At the same time, it appears that small-scale investors are discouraged from trying to time the markets by their brokerages, while the same brokerages execute market timing strategies for the benefits of larger, institutional clients. This would indicate that market timing does have a place in market strategy, though the conflict of interest inherent in this dichotomy and the role of the retail clients in upholding markets while the institutional clients time out have not been fully explored or explained.
In the end, the data is incomplete. Whether the stock market can be “beaten” by stock market timing or instead by anything other than luck is still a matter of controversy.
Timing the Stock Market in My Own Opinion
Personally, I believe a really skilled analyst can time the stock market, but that person has to understand the underlying condition of the economy, the general level of money resources left to invest and the collective consciousness of the stock market trading community. In other words, the analyst has to be able to analyze the general state of the economy, while also being a master of collective psychology.
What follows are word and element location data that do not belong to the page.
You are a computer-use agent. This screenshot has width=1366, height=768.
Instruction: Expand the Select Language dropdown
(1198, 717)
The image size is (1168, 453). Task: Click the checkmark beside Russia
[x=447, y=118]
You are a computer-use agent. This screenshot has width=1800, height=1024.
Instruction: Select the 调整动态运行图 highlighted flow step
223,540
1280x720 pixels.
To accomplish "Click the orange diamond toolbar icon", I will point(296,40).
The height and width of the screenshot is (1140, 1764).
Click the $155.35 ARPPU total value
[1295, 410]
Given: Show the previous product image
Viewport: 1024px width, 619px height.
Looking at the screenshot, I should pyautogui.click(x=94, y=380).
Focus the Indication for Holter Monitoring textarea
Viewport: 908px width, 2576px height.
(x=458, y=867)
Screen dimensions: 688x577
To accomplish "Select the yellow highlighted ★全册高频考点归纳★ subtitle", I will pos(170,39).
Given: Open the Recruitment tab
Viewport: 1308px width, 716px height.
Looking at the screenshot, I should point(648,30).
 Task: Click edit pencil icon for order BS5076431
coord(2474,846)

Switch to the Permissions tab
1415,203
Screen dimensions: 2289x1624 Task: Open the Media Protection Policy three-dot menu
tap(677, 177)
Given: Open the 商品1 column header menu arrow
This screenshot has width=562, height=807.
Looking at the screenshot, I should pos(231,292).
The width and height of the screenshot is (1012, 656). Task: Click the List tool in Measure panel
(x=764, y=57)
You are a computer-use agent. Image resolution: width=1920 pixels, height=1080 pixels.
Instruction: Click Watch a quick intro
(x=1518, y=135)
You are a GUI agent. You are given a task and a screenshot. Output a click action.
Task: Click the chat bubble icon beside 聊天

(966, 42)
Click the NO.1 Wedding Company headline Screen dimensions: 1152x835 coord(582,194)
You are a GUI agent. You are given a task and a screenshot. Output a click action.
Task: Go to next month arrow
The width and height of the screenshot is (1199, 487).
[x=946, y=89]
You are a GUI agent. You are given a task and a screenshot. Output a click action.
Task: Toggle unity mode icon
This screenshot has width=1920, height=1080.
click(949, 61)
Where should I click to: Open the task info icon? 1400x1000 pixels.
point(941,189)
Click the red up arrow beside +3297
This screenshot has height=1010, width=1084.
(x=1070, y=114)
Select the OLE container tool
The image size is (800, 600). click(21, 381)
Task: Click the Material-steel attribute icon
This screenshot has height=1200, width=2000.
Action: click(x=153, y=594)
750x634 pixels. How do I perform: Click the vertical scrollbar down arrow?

Even then, stock market timing isn’t a sure thing, because as irrational as one human mind can be, history has shown that the collective human mind can be even more irrational. Studies have shown that people are more likely to do things and take risks in large groups that they would never do as an individual, while it’s a common belief that just the opposite is true.
Therefore, rationality does not always command the money markets. Predicting irrational behavior becomes much more difficult than predicting rational behavior, because it’s by definition an irrational exercise. Careful study might show what is most likely to happen in the near future, or almost certain to happen in the far future, but that does not mean a certain collective reaction is sure to happen in the near future.
Therefore, stock market timing remains more of an art than a science.
That being said, there are genius artists in all different fields of human endeavor, so it’s not out of the realm of possibility that a genius artist of stock market timing exists out there.
If you’re just jumping into the stock market and you think you’re going to be able to time the stock market, though, don’t try. Applying a buy-and-hold philosophy is the more rational way to approach your stock market portfolio.